Don't think Flyer ever made a 2-10-2 PERIOD! Really nice kitbash though.


----------



## trainguru (Jun 28, 2011)

I saw a kitbashed articulated for S-scale. It had 24 drivers, and was as HUGE as Bigfoot!!!


----------



## flyernut (Oct 31, 2010)

This is a home-made job. If you notice, there's no linkage except for the obvious stuff. I've been watching it on ebay too. Every once in a while you'll see one of these on ebay. The biggest loco Gilbert made was the 4-8-4. The one pictured looks like a acouple of 312's married together, and the tender is definitely from a 312.


----------



## THE TYCO MAN (Aug 23, 2011)

I did see a seem line. That makes it obvious of the half way complete custom/kitbash. I wonder if it could be made into a Pennsy Decapod thats believable.


----------



## phmo (Feb 2, 2012)

After comparing to my 312, I think that the boiler has not been lengthened. I think this is an original boiler and the chassis is made from two 0-6-0 switcher chassis. Notice the small size of the drivers. The driver centers also look more like switcher drivers than 312 drivers.

PHM


----------



## flyernut (Oct 31, 2010)

And this "Frankenstein" loco has now reached $200 bucks on ebay...


----------



## Reckers (Oct 11, 2009)

Let 'em buy it. The guy who ends up with it will be one less competitor for the authentic stuff.


----------



## flyernut (Oct 31, 2010)

Reckers said:


> Let 'em buy it.

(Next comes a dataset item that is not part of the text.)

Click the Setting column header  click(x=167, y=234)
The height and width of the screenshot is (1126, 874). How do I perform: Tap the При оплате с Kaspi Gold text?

The guy who ends up with it will be one less competitor for the authentic stuff.


You'd better believe it!!! This monstrosity sold for $359.50!!! I bought a gorgeous K335, needing absolutely nothing, with smoke, choo choo, and a working air chime whistle for a buy it now price of $375 bucks last year...No repo parts on it, nothing broken, with crisp lettering!! Man, do I feel good now!!!


----------